***** Text block *****
1.07.24. Book 7: 24. Fifty Years Afterwards

3 min read · Chapter 103 of 177

24. FIFTY YEARS AFTERWARDS

JUNE 3, 1851, a breathless date, for no rain from the western hills had come as yet to cool the air, and the pitiless heat of six parched months makes the average Englishman feel akin to the yellow stubble of grass in the dry watercourses. All flesh is grass, and withered grass, in June before the rains. On that date, in that heat, the man, whom we now know a little, wrote the words we copied before: "Of all plans of ensuring success, the most certain is Christ’s own, becoming a corn of wheat, falling into the ground, and dying."

June 11, 1901, on just such a day, those same words were repeated slowly by a man like-minded, Walker of Tinnevelly. No life of Ragland was to be had then, the ancient blue Memoir was discovered later; but this one sentence was like a winged seed, it had flown down the fifty years to us. More than any other human words, they influenced the man who quoted them now. On that day, sultry to exhaustion, after a long, sticky railway journey and a hotter, stickier bullock-cart drive, we had walked from the nearest mission station to Ragland’s grave. A bare, baked road, six hot missionaries trudging along in more or less silence, for there was no visitor to delude into the belief that nobody was particularly tired-it does not sound an in­spiring spectacle. Nor was it. Dust lay thick everywhere, the heat was visible, as it is in our hottest days: you can see it in tremulous waves flowing knee-deep along the levels, breast-high sometimes where spaces are vast. The sun, knowing he was near his setting, thrust at us in long, sharp, slanting stabs, and the wind we longed for lay low and said nothing. In silence, then, we stood beside the place where the shell of Ragland lay, near by the house where he had died. Desolation reigned. Not a green thing breathed. But that word, quick as the day it was first written on paper long since turned to dust, was at work then, is at work to-day, imperishable as energy. Which was the boy’s window? It was rather a small question to ask, and it broke on the great silence like the foolish little chirp of a bird. But it would have been interesting to know, and we walked round the poor, weather-beaten house, looking in through the gaping holes, trying to see, trying to hear. If walls could speak, what a strange confusion of words there would be! Or would each house have its dominant word? This surely would. We could almost hear it now, Word of words, Name of names, Jesus. That boy never forgot it. One day, a man grown, and still a Hindu, he stood by a dying friend. "I have learned ten thousand stanzas," the dying man gasped in his awful mortal terror, "but the bough that I clutch breaks in my hand, the branch that I stand on snaps under my feet." And he turned in his agony to the man by his side. There was silence for a while.

Lord, in the darkness I wander, Where is the lamp? Is there no lamp?

Nothing know I, but I wonder, Is there no lamp? Where is the lamp? The words (thus very freely translated) were wrung from the heart of the noblest of Tamil poets:

Lord, in the vastness I wander, Where is the way? Is there no way?

How may I reach Thee, I wonder, Is there no way? Where is the way?

They cried again through the dying man’s soul. Was there no one to light a lamp, no one to show a way?

Then the younger man in sore distress re­membered; told of the open window, the look, the smile, the one great Word, "Jesus." And that memory of a Christian death was all the light the Hindu had to die by.
***** Dataset section *****
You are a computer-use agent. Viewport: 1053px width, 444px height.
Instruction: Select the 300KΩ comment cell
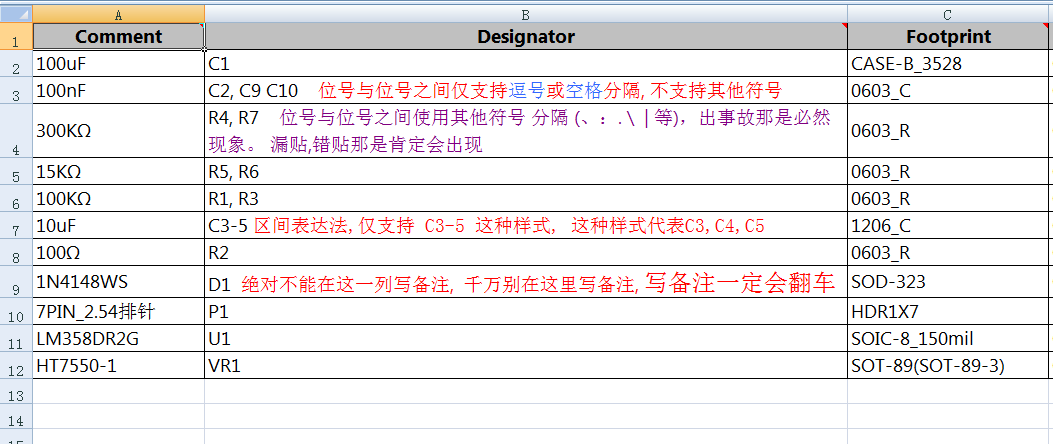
*****
What the task requires
According to the Ragland chapter, on what date did Walker of Tinnevelly repeat the words about the corn of wheat? Answer using only the Ragland chapter.

Expected answer
June 11, 1901.